‘Undercurrent’ is part of a highly-respected series of photographs that were developed by Peta Clancy during a 12-month residency at the Koorie Heritage Trust from 2018-2019. Clancy collaborated with the Dja Dja Wurrung community to research, develop and create large format landscape photographs responding to a massacre site on Dja Dja Wurrung Country. To create the works, Clancy printed large-scale images of the landscape and attached them to a custom-built frame on the same site where the image was first taken. She then sliced and re-photographed the image to challenge our focus on denied histories. Trees peer over the fault line of the divided image, combining two contemporary moments to instil in viewers a yearning to see what is behind and, in turn, remind us to look for the what is hidden below.

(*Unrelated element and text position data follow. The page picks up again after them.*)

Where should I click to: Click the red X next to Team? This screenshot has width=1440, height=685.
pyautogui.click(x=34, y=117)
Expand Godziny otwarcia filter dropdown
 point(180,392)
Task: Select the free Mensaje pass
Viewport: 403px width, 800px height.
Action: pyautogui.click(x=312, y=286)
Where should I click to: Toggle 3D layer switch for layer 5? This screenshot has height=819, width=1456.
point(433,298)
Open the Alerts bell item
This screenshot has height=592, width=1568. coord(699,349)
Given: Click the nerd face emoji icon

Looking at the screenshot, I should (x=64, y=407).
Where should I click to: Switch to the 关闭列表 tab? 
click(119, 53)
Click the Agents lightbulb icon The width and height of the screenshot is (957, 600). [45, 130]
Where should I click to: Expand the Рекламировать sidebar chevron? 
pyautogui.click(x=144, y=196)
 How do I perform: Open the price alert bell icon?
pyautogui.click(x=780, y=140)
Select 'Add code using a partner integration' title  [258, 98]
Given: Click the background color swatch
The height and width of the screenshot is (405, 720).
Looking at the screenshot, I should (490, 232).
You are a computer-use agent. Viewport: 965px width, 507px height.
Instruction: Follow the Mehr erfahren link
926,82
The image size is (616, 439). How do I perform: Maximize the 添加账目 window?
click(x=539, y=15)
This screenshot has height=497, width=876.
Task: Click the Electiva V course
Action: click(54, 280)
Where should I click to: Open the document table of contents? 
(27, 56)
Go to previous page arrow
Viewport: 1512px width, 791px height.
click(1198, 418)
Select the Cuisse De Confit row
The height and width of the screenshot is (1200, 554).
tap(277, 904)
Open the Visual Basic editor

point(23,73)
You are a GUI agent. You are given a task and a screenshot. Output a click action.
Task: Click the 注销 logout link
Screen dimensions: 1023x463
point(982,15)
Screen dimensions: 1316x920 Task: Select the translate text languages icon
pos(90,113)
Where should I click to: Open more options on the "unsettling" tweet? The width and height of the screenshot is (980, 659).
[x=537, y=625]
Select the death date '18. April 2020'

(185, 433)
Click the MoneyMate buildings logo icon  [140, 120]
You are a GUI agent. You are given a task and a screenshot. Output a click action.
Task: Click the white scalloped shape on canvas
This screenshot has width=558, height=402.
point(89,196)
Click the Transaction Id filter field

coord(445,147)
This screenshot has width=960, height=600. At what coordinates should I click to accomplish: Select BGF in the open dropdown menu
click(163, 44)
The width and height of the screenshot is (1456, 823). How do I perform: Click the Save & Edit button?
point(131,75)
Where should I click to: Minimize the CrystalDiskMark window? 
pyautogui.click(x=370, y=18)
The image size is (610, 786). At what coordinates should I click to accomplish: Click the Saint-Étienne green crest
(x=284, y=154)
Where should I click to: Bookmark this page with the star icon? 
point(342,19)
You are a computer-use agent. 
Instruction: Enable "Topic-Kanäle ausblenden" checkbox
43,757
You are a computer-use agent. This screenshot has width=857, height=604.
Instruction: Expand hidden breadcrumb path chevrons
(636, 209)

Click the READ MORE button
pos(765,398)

Clancy’s ‘Undercurrent’ works reveal the emotional and cultural scars left in the landscape by the frontier violence, which has been historically and physically covered by colonial occupation.
Senior Curator at the AGNSW Isobel Parker Philip describes Clancy’s ‘Undercurrent’ series as “…landscape photographs that very subtly push against our expectations of what a landscape photograph should look like or how it should behave.”
Descendant of the Bangerang people from south-eastern Australia, Peta Clancy is a visual artist and Fine Arts Lecturer at Monash University, where she completed a practice-based PhD in 2009. Her work has been selected for notable awards and commissioned by a number of Australian institutions, including the William and Winifred Bowness Photography Prize, the Monash Gallery of Art’s ‘Portrait of Monash’ exhibition, The National (2019) at the Art Gallery of NSW, Ballarat Foto Biennale, and Photo 2021 at Bendigo Art Gallery.